While gender issues dominated the framing and reaction to Christine Holgate’s appearance before a Senate committee inquiry yesterday, it gave further impetus to a narrative that Labor may yet fruitfully exploit in the next election campaign.

The received political wisdom right now is that the government’s fate will hinge on its success or otherwise in rolling out its vaccination program. As it happens, that’s at the intersection of the two biggest issues that voters say influence their voting decisions: the economy and health services. Vaccination rollout should mean an end to the threat of COVID-19, reopening of borders, a return to economic normality, Australians dancing in the streets, etc.

But think back to the 2016 election when Labor generated, from basically nothing, an entire campaign based around saving Medicare from privatisation. It nearly carried Bill Shorten to a remarkable victory over Malcolm Turnbull.

Medicare is, for all that it’s a cliché, iconic. But the Mediscare campaign also tapped in to a deep voter hatred of privatisation. Voters dislike it, no matter which way they vote. They see it, rightly or wrongly, as a means by which corporations get to profit from ripping off customers who once got much better service for much lower costs from government.

And Labor has now seized on Holgate’s evidence yesterday to argue part of the reason for her shabby treatment was her opposition to a secret plan floated by Boston Consulting Group that might have led to both closures of post offices and potentially the privatisation of the corporation’s parcel business. Labor’s communications spokesperson Michelle Rowland has been hammering the theme in the last 24 hours.

For the record, in 2014 69% of voters opposed the privatisation of Australia Post, higher even than opposition to privatisation of the ABC and SBS. How much that has changed in recent years for a service that most of us now use only for parcel delivery isn’t clear. But, while it’s no “icon”, chances are voters still don’t regard the idea with any enthusiasm.

In fact, there’s no good reason why Australia Post shouldn’t be privatised, as long as it’s done with a focus on effective delivery of services rather than maximising the return to the government. Parcel delivery, in particular, is a bog-standard commercial business that corporations can and already do perform perfectly well, and often better than StarTrack. But good luck making that argument to the electorate. It’s noteworthy that Mathias Cormann, who oversaw the successful sale of Medibank Private, was decidedly cool on flogging off Australia Post.

Labor claims of a secret agenda to sell off “our iconic Australia Post” are thus likely to fall on fertile ground.

It isn’t just about Holgate. Labor has upped its mentions of privatisation of late.
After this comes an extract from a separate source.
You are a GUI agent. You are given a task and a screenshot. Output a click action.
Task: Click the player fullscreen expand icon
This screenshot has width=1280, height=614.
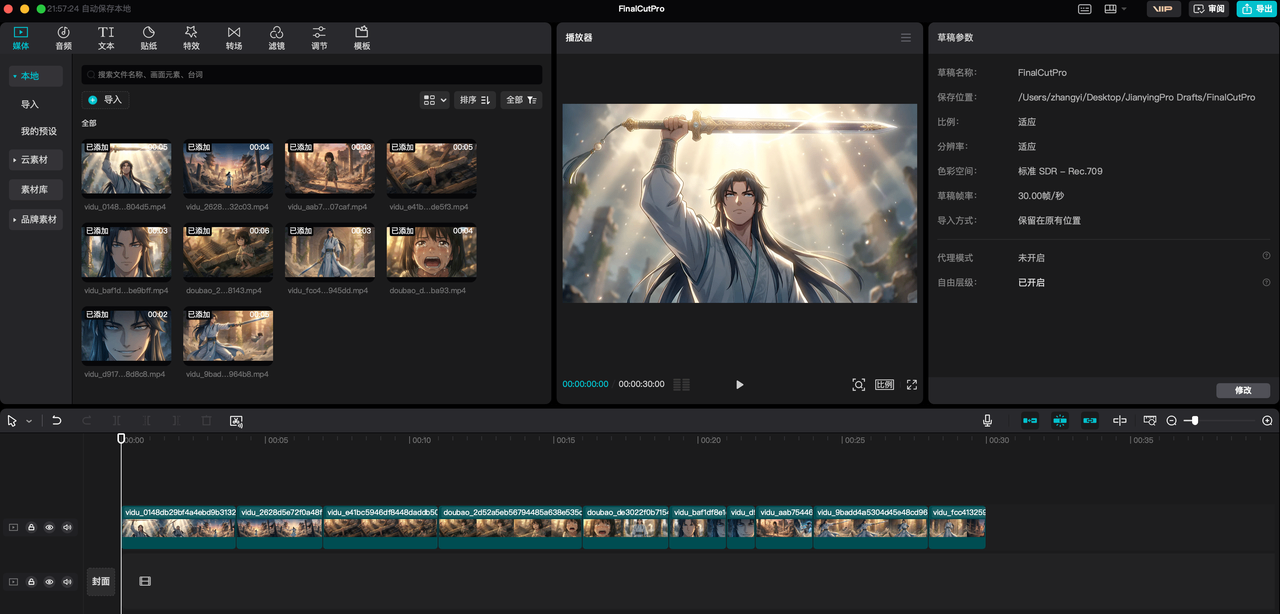click(911, 385)

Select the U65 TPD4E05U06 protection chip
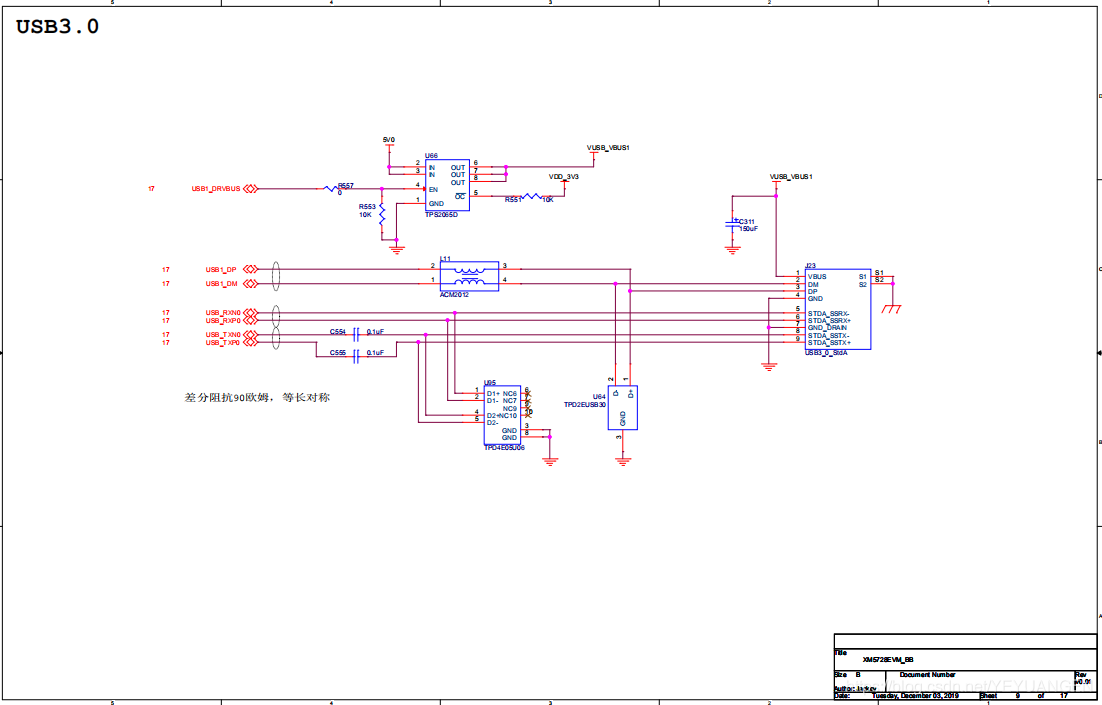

Shayne Neumann, veterans’ affairs spokesperson, now talks about how “42% of the Department of Veterans’ Affairs has been outsourced, labour-hired or privatised”. On a recent trip to Tasmania, Anthony Albanese repeatedly referred to the state Liberal government “privatising essential services like TAFE”.

Australia Post has nothing to do with health services, of course, but Labor has been cashing in on a steady flow of documents about the NDIS and the alleged independent review undertaken of it that demonstrate, in the words of Bill Shorten, “secret plans to make radical cuts to the NDIS”.

Shorten and Labor have had a virtual free kick on NDIS since Linda Reynolds was shunted from Defence to the portfolio. Reynolds, a tepid performer even before the Brittany Higgins issue wrecked her credibility and sent her to hospital, will be in the front line against what is likely to be a strong Labor campaign to “save the NDIS”.

Over in Communications, another poor performer, the slothful Paul Fletcher, will have to respond to a full-blown campaign against a “secret agenda to privatise Australia Post”. As the Turnbull government found, however unfounded such scare campaigns are, it’s very, very hard to fight them once they get traction.

Underneath the economy and the rollout, Labor is accumulating some useful ammunition. It won’t be repeating the 2019 mistake of it being the target, not the government.